When you look at those sorts of possibilities,  it gets pretty clear to see that any  comments about the Tories having a a “commanding lead” are nothing more than total hogwash.  A relatively small shift in votes up or down for either of the parties and you’d be looking at Kathy Dunderdale potentially headed for the opposition benches come the fall.

Then there’s the second bit, namely the editorialising.  There’ll be a few New Democrats who’d love you to believe they are on the verge of a miracle here, but these numbers don’t support any such idea.  The reasons are pretty simple.

For starters, you can’t tell anything with one single point.  You need a couple of points to start making a trend. 

Beyond that, there is absolutely no sign of a gigantic shift of voter support to the NDP anywhere provincially, let alone in the metro region, despite federal electoral success over the past couple of years.  Provincial Conservatives are not happy with their Kathy but there’s a big difference between voting against Stephen Harper and voting against their local Tory candidate. 

That takes a major league piss-off of metro voters the sort you saw in the late 1980s.  St. John’s and the surrounding areas have gone anything but Tory for only about seven or eight years in the past decade.  In 1989, the Liberals took seven of eight St. John’s seats and 11 of 13 metro seats.  They did just about as good in 1993 and 1996 but after that things started to swing back toward the blue guys. Those sorts of changes don’t come easily;  it took the Tories a lot of misery after 1985 to fry townie voters to the point where they picked a bunch of red candidates in huge numbers. 
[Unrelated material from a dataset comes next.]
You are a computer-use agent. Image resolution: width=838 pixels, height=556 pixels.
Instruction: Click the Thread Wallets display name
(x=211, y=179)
But let’s suppose for a second that we are seeing exactly what some people are claiming.  Slam the swings into the swing-o-meter and you won’t see any seats changing hands in St. John’s.  That’s because the Tories are still running so far ahead, it would take vote shifts of a magnitude out beyond what we have seen yet in order for the Tories to start sweating bullets about losing their base in town.

Come the fall you might be able to start musing about that sort of thing.  But that would be only if the NDP can somehow keep up momentum in a way they never have before, pull in way more money than they have and get tons of candidates and volunteers like they never have before.  They’d also have to run a provincial campaign using their provincial resources that rivals the federal one.  That’s a mighty tall order.

And even if the Dippers started to make some headway against the Tories in St. John’s, out beyond the overpass, the fights that will shape up would be between the Liberals and the Conservatives except in Labrador West.

Thing is voters don’t appear to be cool to Yvonne and potentially hot for Lorraine as the CBC writer imagined.  Voters haven’t warmed to either of the opposition parties and their leaders.  Lorraine’s at a amazing level of 11% while Yvonne’s at 13%. 

That could change and there’s plenty of room for change.

We just aren’t there yet.

Still, allowing for all the vagueness of these poll results, if you were Kathy Dunderdale, these poll results would be causing you a few sleepless nights in addition to the ones you are already feeling.

That’s the ongoing story in all this, just as it has been for the past six months or more.